I'm a Thinkpad fanboy and have owned literally dozens of Thinkpads. I've enjoyed the ability to swap out parts for the same model. But Lenovo has steadily been going down the Mac route of sacrificing repairability for design and thinness. They are even exclusively soldering RAM and wifi for a lot of their current gen top of the line laptops. And when they update the CPUs for a new generation, they also change a lot of things in the case and peripherals, so it is almost impossible to put a 12th gen Intel motherboard in a laptop of the same model with a 11th or 10th gen Intel motherboard. Hats off to framework for following through with their motherboard/CPU upgrade.

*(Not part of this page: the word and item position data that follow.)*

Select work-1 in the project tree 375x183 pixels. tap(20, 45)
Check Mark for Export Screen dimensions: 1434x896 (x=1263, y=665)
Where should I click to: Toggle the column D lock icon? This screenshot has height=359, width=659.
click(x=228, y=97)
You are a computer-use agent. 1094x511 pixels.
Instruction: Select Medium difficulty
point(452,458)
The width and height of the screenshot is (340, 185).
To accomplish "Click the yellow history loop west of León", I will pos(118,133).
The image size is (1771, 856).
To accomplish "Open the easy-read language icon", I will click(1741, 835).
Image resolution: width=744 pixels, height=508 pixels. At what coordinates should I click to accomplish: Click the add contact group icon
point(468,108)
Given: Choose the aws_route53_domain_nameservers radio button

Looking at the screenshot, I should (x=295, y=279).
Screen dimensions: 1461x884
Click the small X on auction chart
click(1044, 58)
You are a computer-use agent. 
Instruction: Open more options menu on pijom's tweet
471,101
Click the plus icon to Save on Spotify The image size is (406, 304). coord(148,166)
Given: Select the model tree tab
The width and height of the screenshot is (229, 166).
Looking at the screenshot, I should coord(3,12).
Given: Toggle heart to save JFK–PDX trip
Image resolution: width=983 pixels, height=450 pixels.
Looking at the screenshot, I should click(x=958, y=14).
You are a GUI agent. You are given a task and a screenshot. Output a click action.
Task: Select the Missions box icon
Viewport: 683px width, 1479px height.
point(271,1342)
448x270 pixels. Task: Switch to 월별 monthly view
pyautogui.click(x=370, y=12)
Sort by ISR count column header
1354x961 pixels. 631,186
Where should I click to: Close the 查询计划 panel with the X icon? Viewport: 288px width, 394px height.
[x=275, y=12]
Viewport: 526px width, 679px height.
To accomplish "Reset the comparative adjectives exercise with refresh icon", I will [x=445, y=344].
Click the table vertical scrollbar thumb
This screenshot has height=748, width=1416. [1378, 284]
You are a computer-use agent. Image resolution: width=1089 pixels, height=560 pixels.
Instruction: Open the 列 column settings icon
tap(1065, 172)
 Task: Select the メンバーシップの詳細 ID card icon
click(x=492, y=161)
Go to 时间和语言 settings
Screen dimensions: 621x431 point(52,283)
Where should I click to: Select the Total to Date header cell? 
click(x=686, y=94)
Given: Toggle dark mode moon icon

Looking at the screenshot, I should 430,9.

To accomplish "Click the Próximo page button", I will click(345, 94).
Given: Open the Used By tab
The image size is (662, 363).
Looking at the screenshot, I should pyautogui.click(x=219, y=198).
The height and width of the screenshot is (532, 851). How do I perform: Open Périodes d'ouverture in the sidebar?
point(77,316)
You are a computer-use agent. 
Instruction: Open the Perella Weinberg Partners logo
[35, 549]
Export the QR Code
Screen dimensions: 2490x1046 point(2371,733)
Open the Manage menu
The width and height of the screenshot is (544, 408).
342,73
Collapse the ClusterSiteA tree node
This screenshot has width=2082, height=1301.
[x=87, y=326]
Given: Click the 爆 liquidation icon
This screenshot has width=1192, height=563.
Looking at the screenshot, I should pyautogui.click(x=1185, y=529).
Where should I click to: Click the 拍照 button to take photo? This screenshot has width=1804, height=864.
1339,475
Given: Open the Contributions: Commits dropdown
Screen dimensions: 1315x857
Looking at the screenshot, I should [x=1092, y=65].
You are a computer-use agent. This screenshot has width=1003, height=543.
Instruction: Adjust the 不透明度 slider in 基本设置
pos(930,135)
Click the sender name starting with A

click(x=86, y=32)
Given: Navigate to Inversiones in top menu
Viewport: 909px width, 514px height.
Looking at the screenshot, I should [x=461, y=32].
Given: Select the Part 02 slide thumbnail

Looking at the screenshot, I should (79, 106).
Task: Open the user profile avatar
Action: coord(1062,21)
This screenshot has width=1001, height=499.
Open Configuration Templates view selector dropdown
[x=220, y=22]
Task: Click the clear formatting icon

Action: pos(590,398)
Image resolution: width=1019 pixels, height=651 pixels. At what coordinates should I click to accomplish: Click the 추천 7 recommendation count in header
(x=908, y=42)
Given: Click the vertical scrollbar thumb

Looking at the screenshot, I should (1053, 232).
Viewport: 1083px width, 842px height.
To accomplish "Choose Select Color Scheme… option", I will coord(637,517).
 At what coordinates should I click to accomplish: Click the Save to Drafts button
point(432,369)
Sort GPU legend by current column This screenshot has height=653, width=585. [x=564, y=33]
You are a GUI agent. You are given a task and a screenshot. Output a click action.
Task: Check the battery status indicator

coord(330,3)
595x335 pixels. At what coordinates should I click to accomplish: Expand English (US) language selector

It was never easy to replace ports on a Thinkpad motherboard. I tried and failed to replace the barrel power socket of my X220 Thinkpad because I was clumsy with the soldering iron and had to just get another motherboard. I get the benefits that if your port on the outside of the expansion slot breaks due to cable stress, etc., you can easily swap it out. But imagine something like a pogo pin solution, where you have a standard set of ports on one side (2x USB-A, 2x USB-C, HDMI, SD card, ethernet), but if the port connector breaks, you can unseat the connector from the motherboard and replace it without soldering. Then on the other side, you have to TB4 expansion slots with all the benefits that I recognize come from that approach. Best of both worlds! Why not?